* [Task description]: Please render all the records below as a Markdown table with a Row column numbering each line and a Line column holding it, leaving out any blank lines.

* [Records shown]:

* * *

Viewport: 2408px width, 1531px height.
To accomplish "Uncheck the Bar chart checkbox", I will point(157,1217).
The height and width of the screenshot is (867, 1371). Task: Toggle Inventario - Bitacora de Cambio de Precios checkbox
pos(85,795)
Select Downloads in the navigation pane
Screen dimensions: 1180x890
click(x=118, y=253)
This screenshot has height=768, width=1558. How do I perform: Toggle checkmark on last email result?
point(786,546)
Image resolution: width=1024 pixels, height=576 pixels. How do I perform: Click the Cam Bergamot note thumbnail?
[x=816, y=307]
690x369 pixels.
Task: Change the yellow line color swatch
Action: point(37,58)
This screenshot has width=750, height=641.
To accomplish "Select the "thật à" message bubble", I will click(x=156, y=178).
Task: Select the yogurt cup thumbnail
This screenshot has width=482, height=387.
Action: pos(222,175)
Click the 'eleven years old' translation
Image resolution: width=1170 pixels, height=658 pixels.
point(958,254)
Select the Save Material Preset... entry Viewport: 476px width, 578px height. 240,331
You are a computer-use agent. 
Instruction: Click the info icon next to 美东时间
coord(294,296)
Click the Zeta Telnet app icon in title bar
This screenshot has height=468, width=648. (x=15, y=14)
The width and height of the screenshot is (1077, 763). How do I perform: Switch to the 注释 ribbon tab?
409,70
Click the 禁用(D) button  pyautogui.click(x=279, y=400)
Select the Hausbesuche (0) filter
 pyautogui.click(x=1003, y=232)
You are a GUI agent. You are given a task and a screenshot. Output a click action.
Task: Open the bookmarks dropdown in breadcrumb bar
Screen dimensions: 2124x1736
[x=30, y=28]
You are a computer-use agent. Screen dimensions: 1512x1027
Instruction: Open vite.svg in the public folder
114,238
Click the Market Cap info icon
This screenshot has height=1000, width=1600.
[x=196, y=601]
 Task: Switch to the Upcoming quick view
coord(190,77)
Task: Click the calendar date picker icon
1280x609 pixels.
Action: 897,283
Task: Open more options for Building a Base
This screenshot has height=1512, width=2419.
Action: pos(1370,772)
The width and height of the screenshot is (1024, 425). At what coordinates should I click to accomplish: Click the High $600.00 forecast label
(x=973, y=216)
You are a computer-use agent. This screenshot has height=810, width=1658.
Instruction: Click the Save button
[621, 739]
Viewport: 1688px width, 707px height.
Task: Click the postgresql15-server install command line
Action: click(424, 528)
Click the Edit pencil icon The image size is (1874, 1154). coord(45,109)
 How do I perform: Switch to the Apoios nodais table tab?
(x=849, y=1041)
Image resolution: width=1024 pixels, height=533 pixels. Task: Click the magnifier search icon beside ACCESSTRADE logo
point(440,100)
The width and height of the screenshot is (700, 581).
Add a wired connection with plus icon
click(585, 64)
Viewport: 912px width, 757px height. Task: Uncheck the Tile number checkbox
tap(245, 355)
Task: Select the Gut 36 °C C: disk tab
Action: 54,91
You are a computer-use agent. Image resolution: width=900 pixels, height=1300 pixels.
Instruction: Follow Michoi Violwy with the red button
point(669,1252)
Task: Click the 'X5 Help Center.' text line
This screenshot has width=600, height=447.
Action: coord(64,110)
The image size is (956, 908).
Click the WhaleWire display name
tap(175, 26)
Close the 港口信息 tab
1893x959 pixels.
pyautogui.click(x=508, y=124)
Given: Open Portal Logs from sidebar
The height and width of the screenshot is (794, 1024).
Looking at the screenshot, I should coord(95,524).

* * *

* [The reply]:
| Row | Line |
|---|---|
| 1 | Viewport: 2408px width, 1531px height. |
| 2 | To accomplish "Uncheck the Bar chart checkbox", I will point(157,1217). |
| 3 | The height and width of the screenshot is (867, 1371). Task: Toggle Inventario - Bitacora de Cambio de Precios checkbox |
| 4 | pos(85,795) |
| 5 | Select Downloads in the navigation pane |
| 6 | Screen dimensions: 1180x890 |
| 7 | click(x=118, y=253) |
| 8 | This screenshot has height=768, width=1558. How do I perform: Toggle checkmark on last email result? |
| 9 | point(786,546) |
| 10 | Image resolution: width=1024 pixels, height=576 pixels. How do I perform: Click the Cam Bergamot note thumbnail? |
| 11 | [x=816, y=307] |
| 12 | 690x369 pixels. |
| 13 | Task: Change the yellow line color swatch |
| 14 | Action: point(37,58) |
| 15 | This screenshot has width=750, height=641. |
| 16 | To accomplish "Select the "thật à" message bubble", I will click(x=156, y=178). |
| 17 | Task: Select the yogurt cup thumbnail |
| 18 | This screenshot has width=482, height=387. |
| 19 | Action: pos(222,175) |
| 20 | Click the 'eleven years old' translation |
| 21 | Image resolution: width=1170 pixels, height=658 pixels. |
| 22 | point(958,254) |
| 23 | Select the Save Material Preset... entry Viewport: 476px width, 578px height. 240,331 |
| 24 | You are a computer-use agent.  |
| 25 | Instruction: Click the info icon next to 美东时间 |
| 26 | coord(294,296) |
| 27 | Click the Zeta Telnet app icon in title bar |
| 28 | This screenshot has height=468, width=648. (x=15, y=14) |
| 29 | The width and height of the screenshot is (1077, 763). How do I perform: Switch to the 注释 ribbon tab? |
| 30 | 409,70 |
| 31 | Click the 禁用(D) button  pyautogui.click(x=279, y=400) |
| 32 | Select the Hausbesuche (0) filter |
| 33 |  pyautogui.click(x=1003, y=232) |
| 34 | You are a GUI agent. You are given a task and a screenshot. Output a click action. |
| 35 | Task: Open the bookmarks dropdown in breadcrumb bar |
| 36 | Screen dimensions: 2124x1736 |
| 37 | [x=30, y=28] |
| 38 | You are a computer-use agent. Screen dimensions: 1512x1027 |
| 39 | Instruction: Open vite.svg in the public folder |
| 40 | 114,238 |
| 41 | Click the Market Cap info icon |
| 42 | This screenshot has height=1000, width=1600. |
| 43 | [x=196, y=601] |
| 44 |  Task: Switch to the Upcoming quick view |
| 45 | coord(190,77) |
| 46 | Task: Click the calendar date picker icon |
| 47 | 1280x609 pixels. |
| 48 | Action: 897,283 |
| 49 | Task: Open more options for Building a Base |
| 50 | This screenshot has height=1512, width=2419. |
| 51 | Action: pos(1370,772) |
| 52 | The width and height of the screenshot is (1024, 425). At what coordinates should I click to accomplish: Click the High $600.00 forecast label |
| 53 | (x=973, y=216) |
| 54 | You are a computer-use agent. This screenshot has height=810, width=1658. |
| 55 | Instruction: Click the Save button |
| 56 | [621, 739] |
| 57 | Viewport: 1688px width, 707px height. |
| 58 | Task: Click the postgresql15-server install command line |
| 59 | Action: click(424, 528) |
| 60 | Click the Edit pencil icon The image size is (1874, 1154). coord(45,109) |
| 61 |  How do I perform: Switch to the Apoios nodais table tab? |
| 62 | (x=849, y=1041) |
| 63 | Image resolution: width=1024 pixels, height=533 pixels. Task: Click the magnifier search icon beside ACCESSTRADE logo |
| 64 | point(440,100) |
| 65 | The width and height of the screenshot is (700, 581). |
| 66 | Add a wired connection with plus icon |
| 67 | click(585, 64) |
| 68 | Viewport: 912px width, 757px height. Task: Uncheck the Tile number checkbox |
| 69 | tap(245, 355) |
| 70 | Task: Select the Gut 36 °C C: disk tab |
| 71 | Action: 54,91 |
| 72 | You are a computer-use agent. Image resolution: width=900 pixels, height=1300 pixels. |
| 73 | Instruction: Follow Michoi Violwy with the red button |
| 74 | point(669,1252) |
| 75 | Task: Click the 'X5 Help Center.' text line |
| 76 | This screenshot has width=600, height=447. |
| 77 | Action: coord(64,110) |
| 78 | The image size is (956, 908). |
| 79 | Click the WhaleWire display name |
| 80 | tap(175, 26) |
| 81 | Close the 港口信息 tab |
| 82 | 1893x959 pixels. |
| 83 | pyautogui.click(x=508, y=124) |
| 84 | Given: Open Portal Logs from sidebar |
| 85 | The height and width of the screenshot is (794, 1024). |
| 86 | Looking at the screenshot, I should coord(95,524). |